An Anti-Lynching Letter in Support of the Dyer Bill (1922)…
Between 1892 and 1940, over 3,000 people, overwhelmingly black (2600), were lynched in the U.S. In the 1890s, black women led by Ida B. Wells-Barnett, protested lynching and gave birth to a massive anti-lynching movement. The NAACP made lynching a cornerstone of its racial justice campaign when it was founded in 1909. In the 1920,the NAACP began to push for federal anti-lynching legislation through the Dyer bill. The NAACP tried to pass the bill for 20 years and relied heavily on black and white women to push this effort. Women were central to anti-lynching activism. As Mary Jane Brown (2003) writes black and white women activists “headed committees, raised money, rallied supporters, testified in congressional hearings, and acted in key advisory roles in a cooperative interracial relationship (p.379).” Some of the key black women who led the anti-lynching crusade were Wells-Barnett, Mary Church Terrell, Nannie Burroughs, Hallie Q. Brown, Addie W. Hunton, Daisy Lampkin, Mary B. Talbert, and many others. Some of the white women who were anti-lynching activists included Mary Maclean, Harriet Stanton Blatch, Anna Garlin Spencer, Susan Wharton. Lenora O’Reilly, Mary White Ovington, Lillian Wald, Mary E. Wooley, and others.

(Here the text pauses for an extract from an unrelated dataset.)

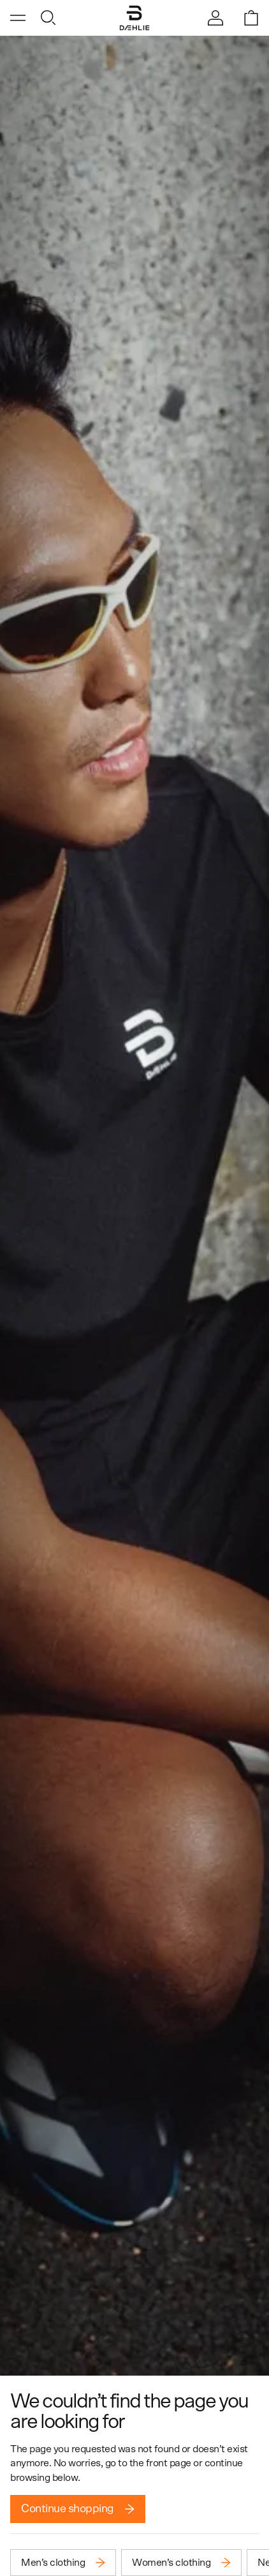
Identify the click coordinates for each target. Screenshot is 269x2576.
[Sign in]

Since 1920 was an election year, the NAACP tried to get Republican candidate Warren G. Harding to support the Dyer bill. Over the years, thousands of letters poured into various Presidents about lynching. Below is a letter from Ara Lee Settle to Warren G. Harding regarding lynching dated 06/18/1922 from the National Archives. The letter was part of a campaign to get the Federal government to pass the Dyer bill.
Ultimately anti-lynching legislation was not passed by Congress. Yet the activism and agitation around lynching and the campaign to pass the Dyer bill helped to put a needed spotlight on the practice. Women activists succeeded in reducing actual instances of lynching.